Also known as tocopherol or alpha-tocopherol, vitamin E is a fat-soluble vitamin stored in the liver. It is one of three vitamins which also act as antioxidants.

Why do we need it?

In its role as an antioxidant, vitamin E helps neutralize unstable particles called free radicals which damage cell membranes. It also inhibits the oxidation of LDL cholesterol ("bad" cholesterol), which may reduce the risk of arterial plaque buildup, stroke and heart attacks. In addition, vitamin E plays an important function in the formation of red blood cells and the use of vitamin K. Some studies have shown that vitamin E may raise one's resistance to infectious diseases and protect against cataracts.

How much vitamin E should I take?

According to the National Academy of Sciences, the recommended daily allowance for vitamin E (alpho-tocopherol) is as follows:

  • Adult men: 10 milligrams/day
  • Adult women: 8 milligrams/day
  • Children aged 7-10: 7 milligrams/day
  • Infants: 4 milligrams/day
  • Pregnant/lactating women: 12 milligrams/day

In addition to the NAS guidelines, some groups recommend much higher doses (between 70-130 milligrams/day).

What are some good sources of vitamin E?

Vitamin E is found in vegetable oils (most notably wheat germ oil), sweet potatoes, avocados, nuts, sunflower seeds and soybeans. Smaller amounts are found in egg yolks and green leafy vegetables.

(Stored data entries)

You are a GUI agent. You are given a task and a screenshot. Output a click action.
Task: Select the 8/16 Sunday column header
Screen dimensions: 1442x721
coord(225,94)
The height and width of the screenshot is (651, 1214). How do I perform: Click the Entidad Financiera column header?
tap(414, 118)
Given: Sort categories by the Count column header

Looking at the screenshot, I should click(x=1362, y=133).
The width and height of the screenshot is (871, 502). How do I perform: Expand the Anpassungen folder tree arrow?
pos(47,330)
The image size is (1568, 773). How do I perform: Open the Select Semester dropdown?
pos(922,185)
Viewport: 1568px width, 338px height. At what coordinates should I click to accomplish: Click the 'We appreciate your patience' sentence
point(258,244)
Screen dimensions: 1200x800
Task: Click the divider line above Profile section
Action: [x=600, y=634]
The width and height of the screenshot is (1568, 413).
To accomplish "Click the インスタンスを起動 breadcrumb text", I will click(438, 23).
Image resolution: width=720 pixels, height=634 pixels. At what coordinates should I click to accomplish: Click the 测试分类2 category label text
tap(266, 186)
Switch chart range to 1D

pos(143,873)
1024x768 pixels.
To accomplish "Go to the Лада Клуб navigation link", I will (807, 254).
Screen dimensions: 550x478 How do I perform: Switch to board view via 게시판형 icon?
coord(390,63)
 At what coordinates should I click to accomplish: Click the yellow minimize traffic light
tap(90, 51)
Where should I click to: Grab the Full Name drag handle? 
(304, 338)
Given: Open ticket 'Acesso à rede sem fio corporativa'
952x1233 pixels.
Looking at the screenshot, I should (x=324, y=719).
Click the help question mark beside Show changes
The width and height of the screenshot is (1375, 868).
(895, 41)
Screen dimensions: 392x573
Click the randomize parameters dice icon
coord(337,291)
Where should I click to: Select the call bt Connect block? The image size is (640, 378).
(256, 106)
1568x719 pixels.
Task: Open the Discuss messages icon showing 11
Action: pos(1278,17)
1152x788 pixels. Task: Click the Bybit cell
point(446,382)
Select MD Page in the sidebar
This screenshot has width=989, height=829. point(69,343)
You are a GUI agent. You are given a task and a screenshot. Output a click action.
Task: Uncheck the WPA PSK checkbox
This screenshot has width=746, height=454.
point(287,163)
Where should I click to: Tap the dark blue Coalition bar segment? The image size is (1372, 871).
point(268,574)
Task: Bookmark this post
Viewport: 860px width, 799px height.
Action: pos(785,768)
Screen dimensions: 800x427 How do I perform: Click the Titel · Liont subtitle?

_What you need to do:_
(a) In the text on vitamin E, what daily amount is recommended for pregnant or lactating women?
(b) Carry on the text about vitamin E from its last sentence.
This material has nothing to do with the work that comes after it.

_Responses by task:_
(a) 12 milligrams per day.

(b)
What can happen if I don't get enough vitamin E?

Deficiencies of vitamin E have been linked to heart disease. People with extremely low blood levels of vitamin E may be also be at higher risk for cancer.

What can happen if I take too much?

Some people taking massive amounts of vitamin E have reported experiencing fatigue, nausea and diarrhea. Too much vitamin E may also cause bleeding problems, particularly in people taking anti-clotting medications.

References

  • Horwitt MK. Therapeutic uses of vitamin E in medicine. Nutrition Reviews March 1980;38(3):105–113.
  • Horwitt MK. Data supporting supplementation of humans with vitamin E. Nutrition 1991;121:424–29.
  • Rimm EB, Stampfer MJ, Ascherio A, et al. Vitamin E consumption and the risk of coronary heart disease in men. N Engl J Med 1993;328:1450–56.
  • Stampfer MJ, Hennekens CH, Manson JE, et al. Vitamin E consumption and the risk of coronary heart disease in women. N Engl J Med 1993;328:1444–49.
  • Stephens NG, Parsons A, Schofield PM, et al. Randomised controlled trial of vitamin E in patients with coronary disease: Cambridge Heart Antioxidant Study (CHAOS). Lancet 1996;347:781–86.
  • Christen S, Woodall AA, Shigenaga MK, Southwell-Keely, Duncan MW, Ames BN. Gamma-tocopherol traps mutagenic electrophiles such as NO+ and complements alpha-tocopherol: physiological implications. Proc Natl Acad Sci 1997;94:3217–22.